Newswise — For the first time, scientists have shown that a protein in the nucleus of victims' cells triggers progression of smallpox-related illnesses, a finding that could help prevent use of such viruses as bioterrorism weapons.
Purdue University scientists found that poxviruses move to the second and third stages of development by recruiting a protein, called TATA-binding protein, in the nucleus of mammals' cells.
"This protein is required for activation of the middle- and late-stage poxvirus genes," said Steven Broyles, a Purdue biochemistry professor. "In the past, we were just groping around. We now have a model for how the poxvirus growth process is orchestrated."
Their research results are published in the current issue of the Journal of Virology, a publication of the American Society for Microbiology. The study is currently available online.

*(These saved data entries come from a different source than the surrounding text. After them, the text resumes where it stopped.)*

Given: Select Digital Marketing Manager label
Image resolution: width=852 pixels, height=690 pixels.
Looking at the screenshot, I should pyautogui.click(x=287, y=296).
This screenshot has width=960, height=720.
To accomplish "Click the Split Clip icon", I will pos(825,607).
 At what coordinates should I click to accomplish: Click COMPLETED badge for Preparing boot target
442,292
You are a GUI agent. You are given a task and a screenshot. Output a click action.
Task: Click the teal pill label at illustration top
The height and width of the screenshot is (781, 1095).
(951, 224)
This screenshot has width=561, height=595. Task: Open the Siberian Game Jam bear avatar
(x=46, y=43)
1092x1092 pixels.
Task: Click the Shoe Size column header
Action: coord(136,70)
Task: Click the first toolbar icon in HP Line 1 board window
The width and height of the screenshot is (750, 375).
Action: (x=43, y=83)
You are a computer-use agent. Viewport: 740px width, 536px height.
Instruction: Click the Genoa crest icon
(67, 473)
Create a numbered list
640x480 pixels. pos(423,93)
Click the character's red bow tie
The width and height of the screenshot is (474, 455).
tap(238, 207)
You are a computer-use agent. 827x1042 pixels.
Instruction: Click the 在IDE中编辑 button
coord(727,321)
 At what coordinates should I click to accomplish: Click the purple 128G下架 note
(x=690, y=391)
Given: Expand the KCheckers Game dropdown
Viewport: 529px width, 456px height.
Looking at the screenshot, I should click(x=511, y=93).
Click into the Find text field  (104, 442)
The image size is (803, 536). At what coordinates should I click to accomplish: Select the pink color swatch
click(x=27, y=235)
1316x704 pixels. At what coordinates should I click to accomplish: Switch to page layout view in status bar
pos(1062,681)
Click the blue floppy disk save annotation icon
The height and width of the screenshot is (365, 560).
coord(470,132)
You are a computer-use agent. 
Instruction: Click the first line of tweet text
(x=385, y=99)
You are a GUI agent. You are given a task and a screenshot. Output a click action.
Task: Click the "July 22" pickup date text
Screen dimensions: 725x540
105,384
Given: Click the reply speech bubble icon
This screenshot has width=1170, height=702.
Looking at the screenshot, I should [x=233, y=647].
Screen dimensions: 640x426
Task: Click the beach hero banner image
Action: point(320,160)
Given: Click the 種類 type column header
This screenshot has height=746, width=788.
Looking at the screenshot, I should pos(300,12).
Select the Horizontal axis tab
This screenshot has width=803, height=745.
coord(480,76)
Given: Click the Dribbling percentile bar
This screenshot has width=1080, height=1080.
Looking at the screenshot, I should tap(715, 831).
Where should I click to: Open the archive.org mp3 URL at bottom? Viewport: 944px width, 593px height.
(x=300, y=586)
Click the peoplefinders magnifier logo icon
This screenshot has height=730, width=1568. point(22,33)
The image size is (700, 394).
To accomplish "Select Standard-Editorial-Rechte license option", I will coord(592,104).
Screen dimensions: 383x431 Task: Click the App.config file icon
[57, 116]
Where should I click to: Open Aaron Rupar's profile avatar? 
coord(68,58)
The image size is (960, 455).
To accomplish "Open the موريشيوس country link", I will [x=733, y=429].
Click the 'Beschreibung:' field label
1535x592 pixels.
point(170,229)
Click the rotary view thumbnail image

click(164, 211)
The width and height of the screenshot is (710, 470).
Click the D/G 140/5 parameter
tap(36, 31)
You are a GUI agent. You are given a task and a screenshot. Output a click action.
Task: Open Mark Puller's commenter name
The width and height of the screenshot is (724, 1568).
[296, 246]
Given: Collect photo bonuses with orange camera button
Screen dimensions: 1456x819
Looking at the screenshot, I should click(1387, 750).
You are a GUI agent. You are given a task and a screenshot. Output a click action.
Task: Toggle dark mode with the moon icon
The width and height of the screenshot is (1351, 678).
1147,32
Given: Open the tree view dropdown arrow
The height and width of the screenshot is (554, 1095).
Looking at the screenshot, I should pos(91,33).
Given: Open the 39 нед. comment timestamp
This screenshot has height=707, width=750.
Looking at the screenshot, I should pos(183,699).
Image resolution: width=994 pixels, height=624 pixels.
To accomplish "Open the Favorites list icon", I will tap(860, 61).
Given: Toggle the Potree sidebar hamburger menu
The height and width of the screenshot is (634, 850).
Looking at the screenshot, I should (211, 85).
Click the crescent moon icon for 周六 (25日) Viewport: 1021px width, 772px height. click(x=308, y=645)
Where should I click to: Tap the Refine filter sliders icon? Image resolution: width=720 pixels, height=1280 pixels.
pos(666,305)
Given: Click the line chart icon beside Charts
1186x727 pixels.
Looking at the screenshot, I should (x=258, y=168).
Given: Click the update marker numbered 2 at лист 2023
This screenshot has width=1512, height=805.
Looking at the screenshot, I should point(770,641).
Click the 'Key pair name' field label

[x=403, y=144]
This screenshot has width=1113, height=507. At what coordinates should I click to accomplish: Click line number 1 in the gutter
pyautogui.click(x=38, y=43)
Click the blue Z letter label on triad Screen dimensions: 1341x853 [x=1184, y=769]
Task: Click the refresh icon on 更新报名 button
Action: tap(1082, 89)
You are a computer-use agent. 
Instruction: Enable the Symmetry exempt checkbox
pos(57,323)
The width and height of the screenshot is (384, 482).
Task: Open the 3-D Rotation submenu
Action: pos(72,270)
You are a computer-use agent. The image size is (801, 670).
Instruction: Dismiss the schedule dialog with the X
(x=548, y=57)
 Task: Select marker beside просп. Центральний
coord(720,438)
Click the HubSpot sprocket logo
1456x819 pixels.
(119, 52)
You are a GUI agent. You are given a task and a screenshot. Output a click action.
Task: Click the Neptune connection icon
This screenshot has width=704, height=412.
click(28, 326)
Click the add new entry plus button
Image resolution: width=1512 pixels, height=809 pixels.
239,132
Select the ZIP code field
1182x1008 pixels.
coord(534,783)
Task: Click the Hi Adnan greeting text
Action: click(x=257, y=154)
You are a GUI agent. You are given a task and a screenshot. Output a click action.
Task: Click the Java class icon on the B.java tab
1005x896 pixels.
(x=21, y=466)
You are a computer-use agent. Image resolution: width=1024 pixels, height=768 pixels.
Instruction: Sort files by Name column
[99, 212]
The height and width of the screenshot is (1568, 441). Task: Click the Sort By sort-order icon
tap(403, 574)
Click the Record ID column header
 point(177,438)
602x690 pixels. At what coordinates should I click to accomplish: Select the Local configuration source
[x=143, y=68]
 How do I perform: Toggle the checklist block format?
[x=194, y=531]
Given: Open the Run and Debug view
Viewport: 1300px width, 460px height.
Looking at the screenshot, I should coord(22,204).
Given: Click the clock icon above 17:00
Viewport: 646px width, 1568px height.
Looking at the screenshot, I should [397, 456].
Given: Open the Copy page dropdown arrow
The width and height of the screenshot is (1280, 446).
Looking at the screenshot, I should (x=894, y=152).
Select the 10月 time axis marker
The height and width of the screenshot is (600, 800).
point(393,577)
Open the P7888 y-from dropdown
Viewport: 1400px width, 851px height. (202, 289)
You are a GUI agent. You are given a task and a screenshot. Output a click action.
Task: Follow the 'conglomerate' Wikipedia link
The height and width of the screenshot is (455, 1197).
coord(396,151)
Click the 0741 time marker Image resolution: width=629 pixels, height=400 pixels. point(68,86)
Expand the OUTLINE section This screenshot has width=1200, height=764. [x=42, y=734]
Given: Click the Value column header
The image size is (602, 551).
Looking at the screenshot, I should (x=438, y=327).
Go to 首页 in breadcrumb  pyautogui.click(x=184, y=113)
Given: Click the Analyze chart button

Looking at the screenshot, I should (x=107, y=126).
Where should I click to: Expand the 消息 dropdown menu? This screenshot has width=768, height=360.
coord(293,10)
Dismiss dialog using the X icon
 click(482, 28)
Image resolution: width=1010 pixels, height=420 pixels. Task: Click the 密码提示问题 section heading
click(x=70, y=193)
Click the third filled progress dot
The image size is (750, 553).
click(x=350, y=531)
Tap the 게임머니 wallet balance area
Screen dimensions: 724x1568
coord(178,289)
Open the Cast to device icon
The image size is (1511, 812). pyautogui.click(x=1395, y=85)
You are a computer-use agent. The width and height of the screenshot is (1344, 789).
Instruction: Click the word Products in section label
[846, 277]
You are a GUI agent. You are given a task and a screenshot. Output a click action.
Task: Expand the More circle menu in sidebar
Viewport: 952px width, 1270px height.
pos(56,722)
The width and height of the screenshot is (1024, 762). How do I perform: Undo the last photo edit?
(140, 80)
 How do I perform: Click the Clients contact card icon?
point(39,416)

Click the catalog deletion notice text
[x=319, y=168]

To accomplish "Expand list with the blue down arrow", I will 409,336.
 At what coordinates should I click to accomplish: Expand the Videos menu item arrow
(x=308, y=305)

Although the last naturally occurring case of smallpox was in Somalia in 1977, experts believe that the disease and related viruses could be used as biological weapons.
Though most potential biological weapons occur naturally, it's possible that bioterrorists could engineer viruses and bacteria to increase their virulence, make them resistant to currently used vaccines and drugs, or partner two biological agents to make a new, more lethal illness, according to the Centers for Disease Control and Prevention (CDC).
People no longer are vaccinated against or exposed to smallpox since it was eradicated. However, laboratory stockpiles of the virus still exist in the United States and other places around the world, CDC experts report. If some of the virus were released, either in its common or a mutated form, a health crisis could result.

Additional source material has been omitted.